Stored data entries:
· · ·

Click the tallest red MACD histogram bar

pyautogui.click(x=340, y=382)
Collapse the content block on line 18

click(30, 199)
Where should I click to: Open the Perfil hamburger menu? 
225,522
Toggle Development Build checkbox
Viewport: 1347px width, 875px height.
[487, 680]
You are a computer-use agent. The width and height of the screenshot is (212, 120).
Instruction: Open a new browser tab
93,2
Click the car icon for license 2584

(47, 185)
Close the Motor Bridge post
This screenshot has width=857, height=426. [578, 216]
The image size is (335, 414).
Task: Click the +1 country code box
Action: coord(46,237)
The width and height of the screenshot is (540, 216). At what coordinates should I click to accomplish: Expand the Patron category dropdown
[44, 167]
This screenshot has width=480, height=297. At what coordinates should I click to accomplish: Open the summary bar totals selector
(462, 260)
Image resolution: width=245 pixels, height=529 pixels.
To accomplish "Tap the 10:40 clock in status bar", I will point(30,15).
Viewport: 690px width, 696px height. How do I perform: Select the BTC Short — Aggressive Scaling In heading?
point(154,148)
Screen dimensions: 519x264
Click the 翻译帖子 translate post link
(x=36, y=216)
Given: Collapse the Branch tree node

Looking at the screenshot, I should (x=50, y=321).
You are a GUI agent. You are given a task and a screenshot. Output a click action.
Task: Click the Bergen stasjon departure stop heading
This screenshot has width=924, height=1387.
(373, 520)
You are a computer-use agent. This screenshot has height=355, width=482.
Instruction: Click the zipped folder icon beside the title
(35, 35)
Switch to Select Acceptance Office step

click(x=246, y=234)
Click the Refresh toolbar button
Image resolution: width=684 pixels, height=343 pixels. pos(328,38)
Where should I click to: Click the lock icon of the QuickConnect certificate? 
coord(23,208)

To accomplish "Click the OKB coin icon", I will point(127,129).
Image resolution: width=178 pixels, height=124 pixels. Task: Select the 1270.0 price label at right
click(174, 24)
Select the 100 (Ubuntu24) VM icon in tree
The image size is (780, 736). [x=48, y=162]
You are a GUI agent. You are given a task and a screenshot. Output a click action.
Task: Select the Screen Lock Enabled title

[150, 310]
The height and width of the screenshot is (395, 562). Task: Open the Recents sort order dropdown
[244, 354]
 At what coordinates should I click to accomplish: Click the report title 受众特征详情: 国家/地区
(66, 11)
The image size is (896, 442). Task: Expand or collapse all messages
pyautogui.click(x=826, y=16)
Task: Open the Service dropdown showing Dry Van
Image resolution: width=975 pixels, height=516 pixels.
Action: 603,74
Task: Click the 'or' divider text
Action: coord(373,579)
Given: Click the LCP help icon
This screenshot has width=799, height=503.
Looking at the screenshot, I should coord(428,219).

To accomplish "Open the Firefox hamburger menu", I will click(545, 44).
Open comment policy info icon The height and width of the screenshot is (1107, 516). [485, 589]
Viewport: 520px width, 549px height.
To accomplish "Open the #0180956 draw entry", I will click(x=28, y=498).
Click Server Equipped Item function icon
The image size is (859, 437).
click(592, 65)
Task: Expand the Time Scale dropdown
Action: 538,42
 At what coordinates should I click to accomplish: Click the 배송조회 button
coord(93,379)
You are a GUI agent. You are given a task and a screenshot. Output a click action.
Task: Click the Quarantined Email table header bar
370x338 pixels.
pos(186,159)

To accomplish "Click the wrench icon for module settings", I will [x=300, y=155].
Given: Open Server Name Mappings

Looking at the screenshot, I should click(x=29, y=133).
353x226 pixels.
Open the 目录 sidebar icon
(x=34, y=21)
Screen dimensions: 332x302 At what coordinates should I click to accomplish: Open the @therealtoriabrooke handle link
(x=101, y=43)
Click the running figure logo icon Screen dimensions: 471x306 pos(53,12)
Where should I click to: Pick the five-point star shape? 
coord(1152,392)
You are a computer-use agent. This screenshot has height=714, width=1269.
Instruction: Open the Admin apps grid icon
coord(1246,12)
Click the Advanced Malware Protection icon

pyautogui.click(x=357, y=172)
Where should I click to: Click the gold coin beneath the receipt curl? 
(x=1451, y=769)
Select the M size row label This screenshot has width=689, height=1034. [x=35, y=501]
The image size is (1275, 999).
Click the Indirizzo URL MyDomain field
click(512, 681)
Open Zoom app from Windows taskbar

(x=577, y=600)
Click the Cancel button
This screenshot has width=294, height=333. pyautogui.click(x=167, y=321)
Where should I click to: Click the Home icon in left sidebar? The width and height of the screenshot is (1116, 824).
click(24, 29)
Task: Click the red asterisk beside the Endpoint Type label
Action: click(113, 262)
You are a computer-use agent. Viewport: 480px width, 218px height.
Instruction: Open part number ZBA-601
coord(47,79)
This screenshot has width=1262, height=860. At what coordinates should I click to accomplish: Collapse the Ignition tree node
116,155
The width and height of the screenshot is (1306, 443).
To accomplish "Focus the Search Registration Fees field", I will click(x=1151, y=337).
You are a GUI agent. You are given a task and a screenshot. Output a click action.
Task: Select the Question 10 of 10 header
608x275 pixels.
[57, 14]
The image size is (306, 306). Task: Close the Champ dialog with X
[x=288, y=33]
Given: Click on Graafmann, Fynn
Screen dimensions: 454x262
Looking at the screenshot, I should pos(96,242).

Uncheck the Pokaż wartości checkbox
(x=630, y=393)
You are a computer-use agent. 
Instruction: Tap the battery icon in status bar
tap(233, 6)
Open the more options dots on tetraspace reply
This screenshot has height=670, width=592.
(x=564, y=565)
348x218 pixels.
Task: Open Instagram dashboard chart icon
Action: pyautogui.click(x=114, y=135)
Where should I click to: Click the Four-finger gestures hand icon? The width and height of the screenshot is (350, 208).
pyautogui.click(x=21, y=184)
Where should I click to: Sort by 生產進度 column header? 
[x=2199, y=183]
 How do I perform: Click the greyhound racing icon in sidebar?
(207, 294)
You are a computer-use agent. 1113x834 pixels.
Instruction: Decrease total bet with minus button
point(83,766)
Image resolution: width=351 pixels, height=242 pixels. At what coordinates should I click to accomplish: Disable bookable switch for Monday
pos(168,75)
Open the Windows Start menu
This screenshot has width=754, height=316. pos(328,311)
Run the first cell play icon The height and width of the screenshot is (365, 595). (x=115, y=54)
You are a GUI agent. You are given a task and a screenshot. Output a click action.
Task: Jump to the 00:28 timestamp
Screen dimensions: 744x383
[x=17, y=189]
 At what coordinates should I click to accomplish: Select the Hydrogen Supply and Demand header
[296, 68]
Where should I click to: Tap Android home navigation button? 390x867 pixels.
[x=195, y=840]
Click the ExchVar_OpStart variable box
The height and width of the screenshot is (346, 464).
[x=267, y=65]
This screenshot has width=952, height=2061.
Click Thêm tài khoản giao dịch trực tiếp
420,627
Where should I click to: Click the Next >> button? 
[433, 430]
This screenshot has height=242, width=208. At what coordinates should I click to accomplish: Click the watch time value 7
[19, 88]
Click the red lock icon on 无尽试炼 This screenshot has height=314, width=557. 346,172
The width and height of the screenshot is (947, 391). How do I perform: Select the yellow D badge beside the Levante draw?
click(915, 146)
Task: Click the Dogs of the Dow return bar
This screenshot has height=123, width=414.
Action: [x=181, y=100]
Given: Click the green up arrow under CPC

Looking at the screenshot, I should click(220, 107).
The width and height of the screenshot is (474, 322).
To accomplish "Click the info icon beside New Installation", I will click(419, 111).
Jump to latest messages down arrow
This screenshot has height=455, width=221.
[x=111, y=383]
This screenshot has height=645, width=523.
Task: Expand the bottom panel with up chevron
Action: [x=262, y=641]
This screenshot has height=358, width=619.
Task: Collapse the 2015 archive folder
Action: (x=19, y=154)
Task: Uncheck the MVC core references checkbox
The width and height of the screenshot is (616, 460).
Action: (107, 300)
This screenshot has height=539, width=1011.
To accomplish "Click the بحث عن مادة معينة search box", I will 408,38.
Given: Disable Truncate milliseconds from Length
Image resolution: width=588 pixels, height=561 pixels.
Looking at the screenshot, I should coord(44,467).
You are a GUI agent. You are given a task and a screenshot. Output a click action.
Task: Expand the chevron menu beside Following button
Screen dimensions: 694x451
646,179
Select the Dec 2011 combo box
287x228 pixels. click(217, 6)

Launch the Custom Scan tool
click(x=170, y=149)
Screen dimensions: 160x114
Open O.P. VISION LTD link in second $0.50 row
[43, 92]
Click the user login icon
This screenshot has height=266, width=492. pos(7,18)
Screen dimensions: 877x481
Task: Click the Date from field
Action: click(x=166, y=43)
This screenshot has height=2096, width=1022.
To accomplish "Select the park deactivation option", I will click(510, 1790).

· · ·

TASK OBJECTIVE >> Of all the entries above, output exactly the lines between the one holding "The image size is (306, 306)." and the one holding "Open the more", inclusive.

EXERCISE OUTPUT >>
The image size is (306, 306). Task: Close the Champ dialog with X
[x=288, y=33]
Given: Click on Graafmann, Fynn
Screen dimensions: 454x262
Looking at the screenshot, I should pos(96,242).

Uncheck the Pokaż wartości checkbox
(x=630, y=393)
You are a computer-use agent. 
Instruction: Tap the battery icon in status bar
tap(233, 6)
Open the more options dots on tetraspace reply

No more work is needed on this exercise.